1603 Florio Montaigne i. xxvii. 96 A subject, common, bare-worne, and wyer-drawne [orig. tracassé] in a thousand bookes. 1610 B. Jonson Alch. iii. ii, To..shorten so your eares, against the hearing Of the next wire-drawne grace. 1642 D. Rogers Naaman 138 The..more subtill and wire⁓drawne selfe hath beene in deceiving the soule, the more the soule may abhorre her. 1662 Hibbert Syntagma Theol. i. 196 There is no more certain signe of a bad cause than extended testimonies and wire-drawn arguments. 1715 Felton On the Classics (1718) 137 What they call Improvement, is generally..spinning out their Author's Sense, till 'tis wire⁓drawn, that is, weak and slender. 1732 Berkeley Alciphr. v. §24 The..wire-drawn distinctions..of the Schoolmen. 1817 Dibdin Bibliogr.
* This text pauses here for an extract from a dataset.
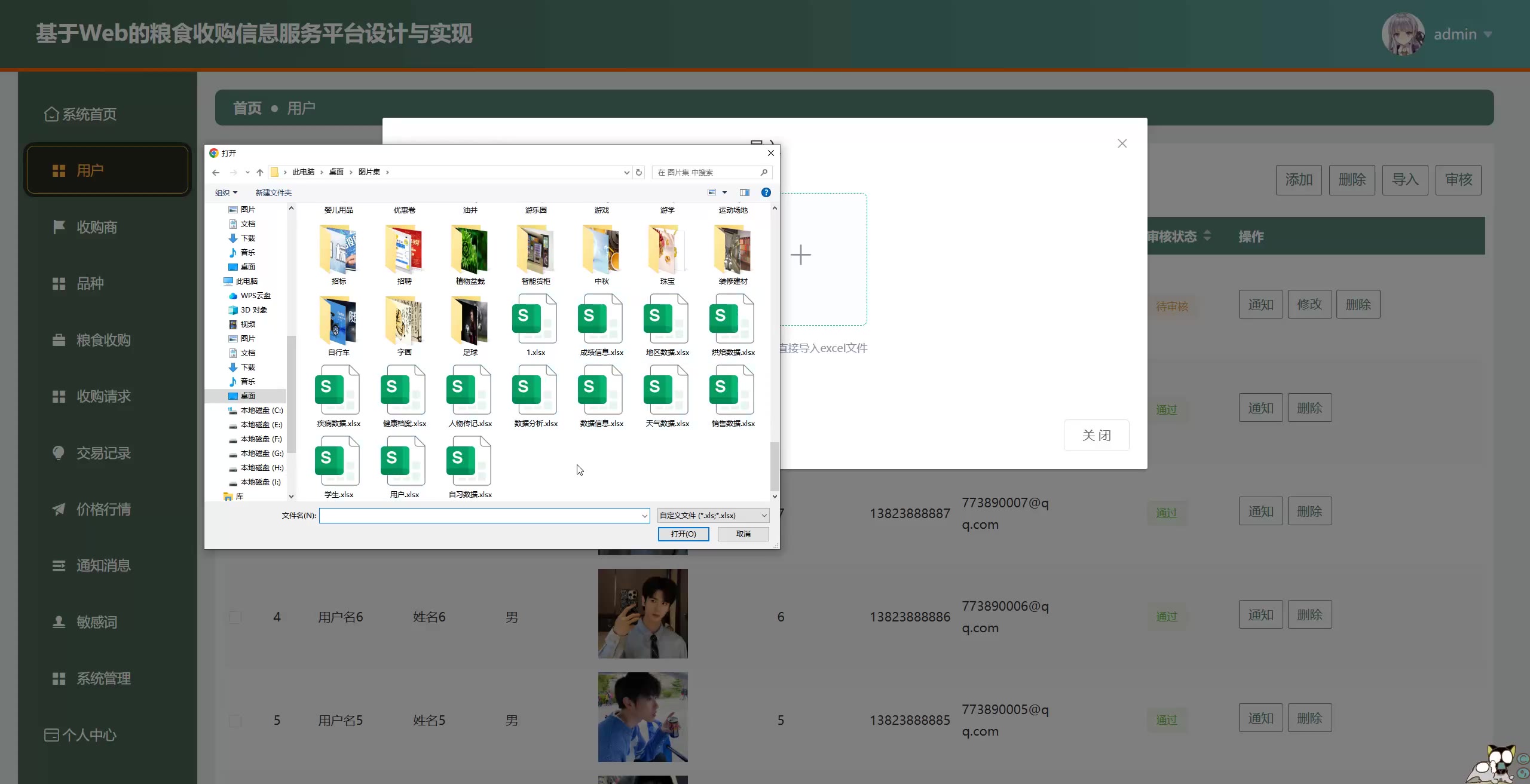
Task: Select the 成绩信息.xlsx spreadsheet icon
Action: (x=601, y=319)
Decam. I. 380 A very long note might grow out of this observation, but there is no necessity to be outrageously wire-drawn upon it. 1851 Carlyle Sterling iii. v, Courtly delicate manners, verging towards the wiredrawn and elaborate. 1873 Helps Anim. & Mast. iv. 110 What a relief it is to come from the wiredrawn nonsense of Seneca, Thomas Aquinas, and Descartes, to the broad common sense of this thoughtful Scotchman [sc. Hume].
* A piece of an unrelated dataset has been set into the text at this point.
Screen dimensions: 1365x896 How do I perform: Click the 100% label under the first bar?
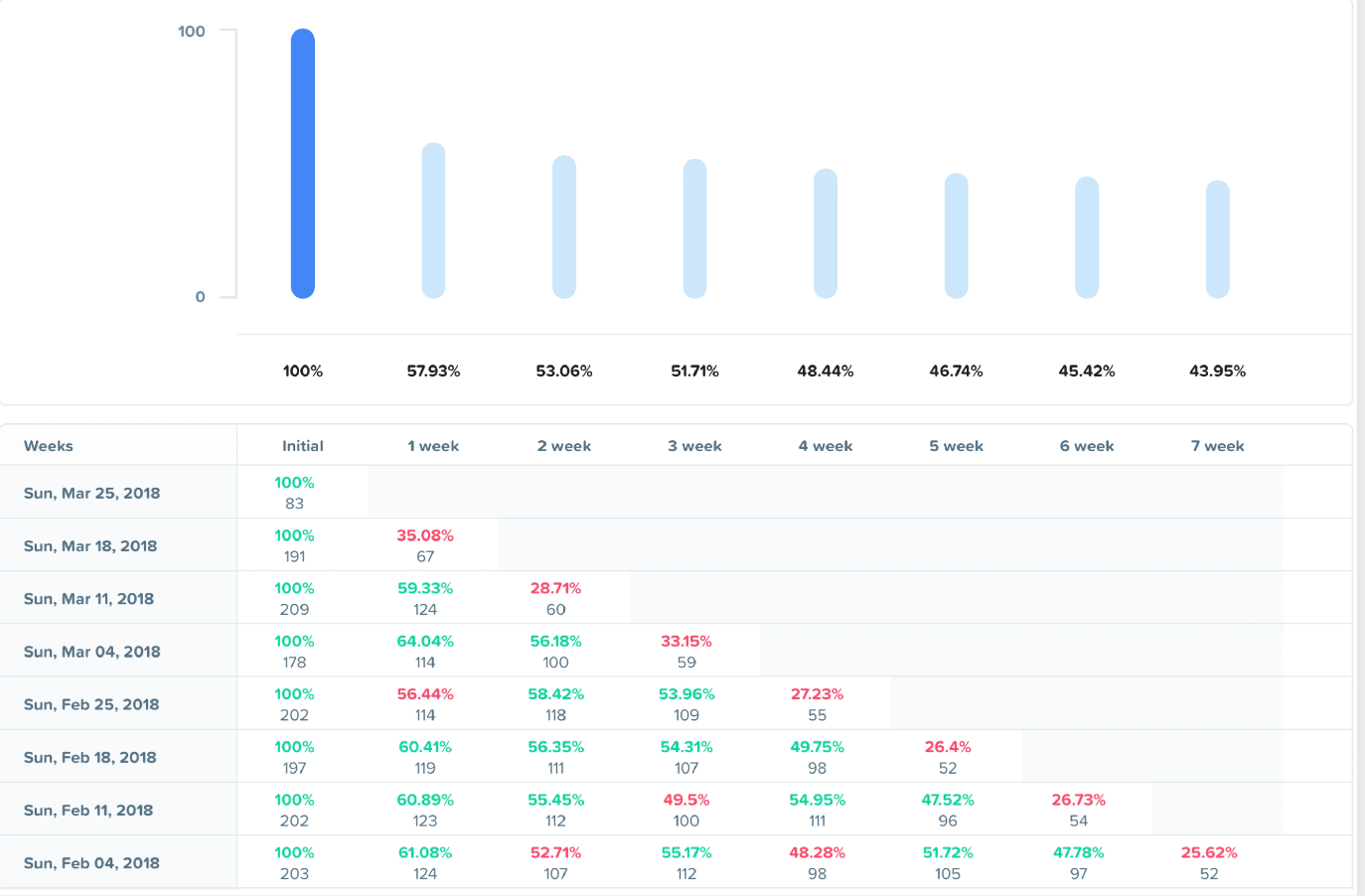303,371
  2. Of steam, water: see wire-draw v. 2 b.

1744 Desaguliers Course Exper. Philos. II. 522 Unless this wire-drawn water goes faster than at the Rate of four Feet in a Second, the Motion is not too swift. 1875 Knight Dict. Mech., Wire-drawn.., the condition of steam when the pipes or ports leading to the cylinder have not sufficient carrying capacity. 1885 C. G. W. Lock Workshop Rec. Ser. iv. 101/2 When the suction- or delivery-pipe is too small,..the water is then called ‘wire-drawn’.

  3. Of a metal: Drawn into wire. rare.

1826 Adamson Rail-Roads 7 The under part will approach nearer to the condition of wire-drawn iron.

  4. nonce-uses. Attenuated; ‘weak’; ‘thin’.

1856 Delamer Fl. Gard. (1861) 12 A difficulty in town gardens is to keep things from being wire-drawn. 1876 Hardy Ethelberta xiii, ‘I—am glad to see you!’ Christopher stammered, with a wire-drawn, radically different smile from the one he had intended. 1897 Crockett Lad's Love iii, The keen, thin, wire-drawn voice of Peter Chrystie.